Asamura H, Naruke T, Tsuchiya R, Goya T, Kondo H, Suemasu K
Department of Surgery, National Cancer Center Hospital, Tokyo, Japan.
J Thorac Cardiovasc Surg. 1992 Nov;104(5):1456-64.
During a 28-year period, 52 bronchopleural fistulas developed after pulmonary resection of 49 primary and three recurrent lung cancers at the National Cancer Center Hospital, Tokyo. During the same period there were 2359 pulmonary resections for primary lung cancer; the prevalence of bronchopleural fistula was 2.1%. Multivariate analysis on 15 variables in the most recent 1360 resections revealed significant risk factors for bronchopleural fistula: wider resection such as pneumonectomy, residual carcinomatous tissue at the bronchial stump, preoperative irradiation, and diabetes. Univariate analysis further recognized a risk in preoperative bronchial arterial infusion and the postsurgical stage of lung cancer. Six patients were not treated. Apart from chest tube drainage in seven patients, surgical repair was attempted in 39, direct resuture of the stump in 16, wrapping in 25, thoracoplasty in 31, completion pneumonectomy in 6, and other treatments. Despite various treatments, 37 patients (71.2% mortality) died from fistula-related complications (such as regurgitation of infected pleural fluid through the fistula and airway/intrathoracic bleeding). Even for patients whose fistulas were cured and who were discharged, the average hospital stay was 189 days. Further investigation is necessary to answer whether prevention by flap coverage is of any benefit.

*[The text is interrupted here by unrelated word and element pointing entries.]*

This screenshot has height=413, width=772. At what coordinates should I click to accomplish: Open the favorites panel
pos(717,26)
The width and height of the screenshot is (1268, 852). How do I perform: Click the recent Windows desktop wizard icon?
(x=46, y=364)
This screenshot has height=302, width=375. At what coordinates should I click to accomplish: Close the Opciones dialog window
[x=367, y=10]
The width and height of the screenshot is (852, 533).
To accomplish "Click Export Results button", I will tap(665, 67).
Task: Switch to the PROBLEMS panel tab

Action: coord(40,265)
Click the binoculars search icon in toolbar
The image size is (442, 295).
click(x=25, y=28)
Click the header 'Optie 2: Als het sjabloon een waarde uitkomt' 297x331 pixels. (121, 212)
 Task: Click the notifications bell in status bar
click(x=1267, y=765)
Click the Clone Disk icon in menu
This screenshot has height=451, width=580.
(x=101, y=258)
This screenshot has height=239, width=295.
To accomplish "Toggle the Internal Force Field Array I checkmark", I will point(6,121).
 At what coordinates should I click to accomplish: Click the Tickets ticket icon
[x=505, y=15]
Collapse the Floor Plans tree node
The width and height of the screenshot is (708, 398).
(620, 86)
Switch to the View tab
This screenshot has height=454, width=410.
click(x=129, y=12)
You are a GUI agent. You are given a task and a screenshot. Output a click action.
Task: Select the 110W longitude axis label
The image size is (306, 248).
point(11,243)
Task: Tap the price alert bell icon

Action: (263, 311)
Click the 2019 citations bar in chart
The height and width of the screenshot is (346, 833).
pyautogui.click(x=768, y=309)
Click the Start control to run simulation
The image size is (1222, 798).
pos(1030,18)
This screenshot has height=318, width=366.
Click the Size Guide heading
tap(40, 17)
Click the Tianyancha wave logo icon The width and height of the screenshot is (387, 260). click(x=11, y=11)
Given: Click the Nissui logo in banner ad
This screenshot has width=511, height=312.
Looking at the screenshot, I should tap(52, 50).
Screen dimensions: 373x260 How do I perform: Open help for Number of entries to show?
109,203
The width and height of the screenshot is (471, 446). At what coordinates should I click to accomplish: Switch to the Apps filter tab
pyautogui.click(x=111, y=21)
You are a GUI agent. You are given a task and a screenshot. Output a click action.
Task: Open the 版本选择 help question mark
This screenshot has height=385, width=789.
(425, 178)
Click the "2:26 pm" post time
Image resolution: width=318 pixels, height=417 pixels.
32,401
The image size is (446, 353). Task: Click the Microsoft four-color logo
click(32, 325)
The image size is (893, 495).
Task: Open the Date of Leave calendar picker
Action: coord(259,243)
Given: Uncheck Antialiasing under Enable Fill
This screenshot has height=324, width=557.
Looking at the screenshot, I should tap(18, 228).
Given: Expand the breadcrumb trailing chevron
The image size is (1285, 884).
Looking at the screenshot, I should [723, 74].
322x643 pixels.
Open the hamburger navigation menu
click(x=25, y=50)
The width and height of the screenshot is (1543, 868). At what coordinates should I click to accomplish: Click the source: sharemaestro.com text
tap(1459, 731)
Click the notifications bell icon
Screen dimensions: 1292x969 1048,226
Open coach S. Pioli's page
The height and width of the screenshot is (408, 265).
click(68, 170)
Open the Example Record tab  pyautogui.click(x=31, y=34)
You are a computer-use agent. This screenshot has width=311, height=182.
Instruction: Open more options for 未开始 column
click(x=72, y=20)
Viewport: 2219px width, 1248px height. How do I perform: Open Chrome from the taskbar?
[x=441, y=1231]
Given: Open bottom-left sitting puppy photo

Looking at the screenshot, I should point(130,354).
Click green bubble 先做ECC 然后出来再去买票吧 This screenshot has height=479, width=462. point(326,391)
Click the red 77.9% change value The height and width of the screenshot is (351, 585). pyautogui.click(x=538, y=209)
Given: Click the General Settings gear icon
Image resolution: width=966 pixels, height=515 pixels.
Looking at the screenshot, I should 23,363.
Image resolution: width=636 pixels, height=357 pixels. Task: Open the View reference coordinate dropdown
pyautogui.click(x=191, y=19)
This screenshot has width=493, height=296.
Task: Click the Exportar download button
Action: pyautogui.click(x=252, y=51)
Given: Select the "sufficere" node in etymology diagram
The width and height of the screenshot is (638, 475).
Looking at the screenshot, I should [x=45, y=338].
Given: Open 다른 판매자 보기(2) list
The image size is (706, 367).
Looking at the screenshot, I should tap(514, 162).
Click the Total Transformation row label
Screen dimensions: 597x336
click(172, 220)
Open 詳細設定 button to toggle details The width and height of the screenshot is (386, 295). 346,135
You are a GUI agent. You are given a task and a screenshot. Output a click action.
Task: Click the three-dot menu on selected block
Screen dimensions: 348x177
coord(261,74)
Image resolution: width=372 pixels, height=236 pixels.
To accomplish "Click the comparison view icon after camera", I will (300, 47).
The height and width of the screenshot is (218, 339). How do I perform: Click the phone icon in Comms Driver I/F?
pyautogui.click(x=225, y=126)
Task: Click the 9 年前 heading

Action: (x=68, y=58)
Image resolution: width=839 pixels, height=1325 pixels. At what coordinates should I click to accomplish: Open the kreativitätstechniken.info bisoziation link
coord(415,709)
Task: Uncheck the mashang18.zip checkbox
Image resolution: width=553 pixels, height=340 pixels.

在28年期间,东京国立癌症中心医院对49例原发性肺癌和3例复发性肺癌进行肺切除术后发生了52例支气管胸膜瘘。同期,因原发性肺癌进行肺切除的有2359例;支气管胸膜瘘的发生率为2.1%。对最近1360例切除术的15个变量进行多因素分析,发现支气管胸膜瘘的显著危险因素有:更广泛的切除,如全肺切除术、支气管残端残留癌组织、术前放疗和糖尿病。单因素分析进一步确认术前支气管动脉灌注和肺癌术后分期存在风险。6例患者未接受治疗。除7例患者行胸腔闭式引流外,39例尝试手术修复,16例行残端直接缝合,25例行包裹术,31例行胸廓成形术,6例行全肺切除术及其他治疗。尽管采取了各种治疗措施,37例患者(死亡率71.2%)死于与瘘相关的并发症(如感染性胸腔积液通过瘘管反流和气道/胸腔内出血)。即使是瘘已治愈并出院的患者,平均住院时间也为189天。对于皮瓣覆盖预防是否有益,还需要进一步研究。